Most of you know by now that in between September 5 and September 10, New York City FC will be missing four key players due to international duty — namely Sean Johnson, Ronald Matarrita, Maxime Chanot, and Alexander Callens.
In Johnson, City are losing their first choice goalkeeper. In both Chanot and Callens, NYCFC will be without one of the best center back duos in the league. And though Matarrita has had somewhat of an inconsistent season — and only has one international game to play — he is obviously Domé Torrent’s go-to guy at left back and integral to the system that the Blues have implemented in 2019.
The worst part of all of this is that it comes in the thick of NYCFC’s push towards first place in the Eastern Conference, and overlaps two key matchups for NYCFC: their September 7 home match against the formidable New England Revolution and a September 11 rematch against Toronto FC.
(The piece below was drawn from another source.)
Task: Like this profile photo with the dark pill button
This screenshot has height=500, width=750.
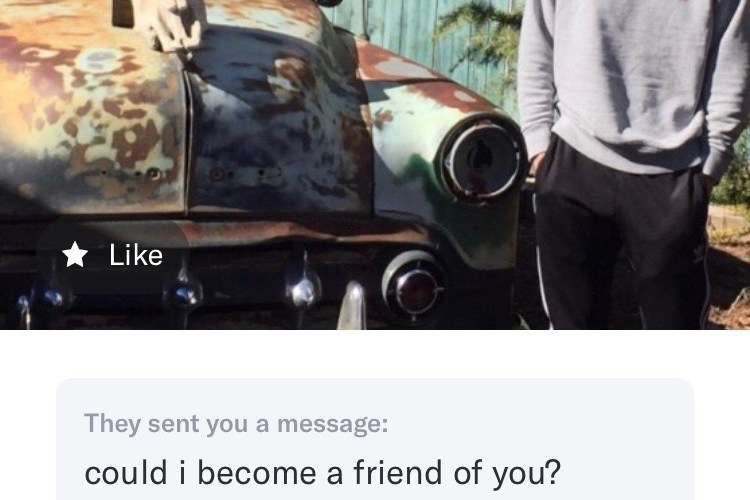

It is inexcusable that NYCFC (and MLS clubs in general) must withstand this kind of handicap in going into these must-win games with a less-than-optimal squad due to international competition. No other league has to deal with this to the degree that Major League Soccer does. And it’s time for that to change.
Now, one could argue that because the every team in MLS is subjected to this, it’s more than fair. But let me put it like this: from the research I’ve done, I can’t find any players from New England that have received international call-ups of any kind, while Toronto is losing three players — Jonathan Osorio, Richie Laryea, and Liam Fraser — to Canada’s national team, which means NYCFC has lost more players to international duty than either of those two teams combined. Try wrapping your head around that.
Even if there are other players missing, my point is this — MLS needs to start implementing international breaks. And I don’t mean those breaks where most teams aren’t playing and a handful of others are. I mean actual breaks where teams aren’t burdened with the task of playing with backups and/or reserve players in the middle of pushing towards the top of the table.